Il faut limiter le métabolisme bactérien, surtout si la FA n’est pas finie. Pour limiter le développement bactérien en FA, il faut que les levures occupent le milieu rapidement et que la FA soit franche (attention aux carences azotées et lipidiques). Pour cela, l’utilisation d’un pied de cuve (PDC) peut se révéler intéressante. Le sulfitage du PDC est alors recommandé pour mieux s’en passer ensuite et limiter le développement bactérien.

Les vins à pH élevé et TAVP moyen sont les plus sensibles au développement bactérien important de fin de FA ou post-FA.

Le SO2 reste également un moyen efficace de contrôler les populations bactériennes. Avant FA, il inhibe leur croissance et fait même diminuer leur population initiale. En cours de FA, il évite leur multiplication excessive après la fermentation malolactique et empêche qu’elles s’attaquent aux sucres et provoque une piqure lactique. Enfin, si la fermentation malolactique a lieu après la FA, un sulfitage précoce dès la fin de celle-ci évite aussi leur prolifération. Un niveau compris entre 10 et 20 mg/L de SO2 libre est suffisant (20 mg/L si pH > 3,4).

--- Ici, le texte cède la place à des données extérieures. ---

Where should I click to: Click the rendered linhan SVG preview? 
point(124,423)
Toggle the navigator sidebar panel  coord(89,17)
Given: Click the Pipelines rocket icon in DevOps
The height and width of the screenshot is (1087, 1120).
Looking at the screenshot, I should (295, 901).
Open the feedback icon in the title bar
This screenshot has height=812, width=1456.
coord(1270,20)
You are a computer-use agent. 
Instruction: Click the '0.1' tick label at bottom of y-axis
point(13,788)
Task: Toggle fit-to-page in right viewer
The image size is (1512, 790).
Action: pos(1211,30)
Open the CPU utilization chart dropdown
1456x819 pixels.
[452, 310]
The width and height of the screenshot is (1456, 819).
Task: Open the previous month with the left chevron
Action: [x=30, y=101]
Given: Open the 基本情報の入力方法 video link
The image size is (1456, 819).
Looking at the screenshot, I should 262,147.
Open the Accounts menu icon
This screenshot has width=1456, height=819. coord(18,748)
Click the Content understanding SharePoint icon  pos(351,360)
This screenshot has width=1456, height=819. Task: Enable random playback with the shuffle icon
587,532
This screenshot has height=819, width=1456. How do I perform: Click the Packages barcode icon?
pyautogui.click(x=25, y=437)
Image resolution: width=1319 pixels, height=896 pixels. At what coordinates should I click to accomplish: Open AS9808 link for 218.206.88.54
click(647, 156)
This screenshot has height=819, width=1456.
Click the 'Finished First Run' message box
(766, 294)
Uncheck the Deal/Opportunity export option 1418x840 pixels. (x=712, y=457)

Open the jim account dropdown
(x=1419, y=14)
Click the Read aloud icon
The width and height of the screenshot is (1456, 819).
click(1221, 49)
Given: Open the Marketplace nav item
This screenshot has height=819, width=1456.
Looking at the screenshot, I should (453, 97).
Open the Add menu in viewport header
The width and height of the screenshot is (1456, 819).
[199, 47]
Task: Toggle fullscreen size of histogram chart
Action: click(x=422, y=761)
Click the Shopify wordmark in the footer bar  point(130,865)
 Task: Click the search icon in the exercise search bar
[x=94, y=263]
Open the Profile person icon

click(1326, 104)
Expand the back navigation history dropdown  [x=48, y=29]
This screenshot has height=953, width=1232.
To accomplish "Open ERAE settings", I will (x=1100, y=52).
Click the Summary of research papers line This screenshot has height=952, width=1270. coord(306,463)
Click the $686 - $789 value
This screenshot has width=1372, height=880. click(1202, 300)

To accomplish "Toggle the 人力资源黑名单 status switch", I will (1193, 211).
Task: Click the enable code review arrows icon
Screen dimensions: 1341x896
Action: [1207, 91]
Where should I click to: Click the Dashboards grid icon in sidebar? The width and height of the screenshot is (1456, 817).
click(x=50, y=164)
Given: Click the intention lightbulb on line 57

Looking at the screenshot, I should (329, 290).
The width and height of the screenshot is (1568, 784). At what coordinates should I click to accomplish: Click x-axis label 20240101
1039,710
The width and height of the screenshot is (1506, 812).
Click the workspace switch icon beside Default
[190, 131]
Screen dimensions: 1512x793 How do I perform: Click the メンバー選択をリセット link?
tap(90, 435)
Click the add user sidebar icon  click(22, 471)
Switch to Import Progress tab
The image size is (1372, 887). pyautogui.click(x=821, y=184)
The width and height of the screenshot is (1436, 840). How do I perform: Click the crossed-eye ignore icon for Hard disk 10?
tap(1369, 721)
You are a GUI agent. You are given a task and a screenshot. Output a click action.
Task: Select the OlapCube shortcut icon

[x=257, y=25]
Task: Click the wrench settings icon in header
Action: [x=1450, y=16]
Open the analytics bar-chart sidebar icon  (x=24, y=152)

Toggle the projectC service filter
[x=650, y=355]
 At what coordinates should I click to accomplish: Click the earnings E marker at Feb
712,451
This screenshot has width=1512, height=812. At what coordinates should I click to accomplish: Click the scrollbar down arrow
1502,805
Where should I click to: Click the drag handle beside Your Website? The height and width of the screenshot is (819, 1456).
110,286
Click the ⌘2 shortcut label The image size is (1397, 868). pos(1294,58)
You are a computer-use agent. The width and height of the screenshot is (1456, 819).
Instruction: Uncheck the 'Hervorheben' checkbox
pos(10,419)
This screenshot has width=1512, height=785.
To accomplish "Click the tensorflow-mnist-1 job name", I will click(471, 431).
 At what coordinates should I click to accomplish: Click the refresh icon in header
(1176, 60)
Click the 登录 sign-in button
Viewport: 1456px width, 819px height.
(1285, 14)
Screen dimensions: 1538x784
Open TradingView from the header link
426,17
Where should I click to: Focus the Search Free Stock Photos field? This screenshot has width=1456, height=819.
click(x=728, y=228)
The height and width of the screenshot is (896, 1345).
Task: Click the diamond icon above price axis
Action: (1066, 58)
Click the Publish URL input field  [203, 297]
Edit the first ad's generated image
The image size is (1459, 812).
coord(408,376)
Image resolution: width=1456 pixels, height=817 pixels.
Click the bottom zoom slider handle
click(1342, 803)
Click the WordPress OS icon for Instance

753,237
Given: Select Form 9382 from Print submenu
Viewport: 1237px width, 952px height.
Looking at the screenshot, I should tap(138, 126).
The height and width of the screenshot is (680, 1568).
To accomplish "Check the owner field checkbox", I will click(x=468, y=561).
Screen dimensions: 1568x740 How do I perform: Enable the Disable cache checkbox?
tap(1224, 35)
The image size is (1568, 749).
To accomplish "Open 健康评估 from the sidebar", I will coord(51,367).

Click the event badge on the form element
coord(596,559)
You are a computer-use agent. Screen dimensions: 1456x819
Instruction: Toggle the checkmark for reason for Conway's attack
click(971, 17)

2.Le contrôle physico-chimique et la gestion du potentiel redox

Deux stratégies sont à envisager ici :

  • Soit l’on garde le vin en réduction le plus possible jusqu’à la mise en bouteille :

Si l’on veut travailler sans soufre, il faudra être vigilant aux apports d’oxygène pendant les étapes de stockage, de transfert et de conditionnement, l’utilisation d’azote pendant les phases de transfert et lors de la mise en bouteille est recommandée si les tests de tenue à l’air indiquent la présence de GDS. C’est une stratégie assez facile à mettre en œuvre sur les vins ayant une bonne résistance à l’oxydation mais un peu plus compliquée sur les autres vins plus sensibles comme les vins blancs et les vins rouges légers. Pour ces derniers, l’ajout de SO2 après FA et avant mise en bouteille reste le meilleur moyen de s’en prémunir en général, même à de faibles doses. L’objectif est de tamponner la prise d’air en combinant l’oxygène dissous avec le SO2 rajouté (2,5 mg/L de SO2 combine 1 mg/L d’oxygène dissous. Une mise en bouteille dissous entre 1 et 4 mg/L d’oxygène en moyenne).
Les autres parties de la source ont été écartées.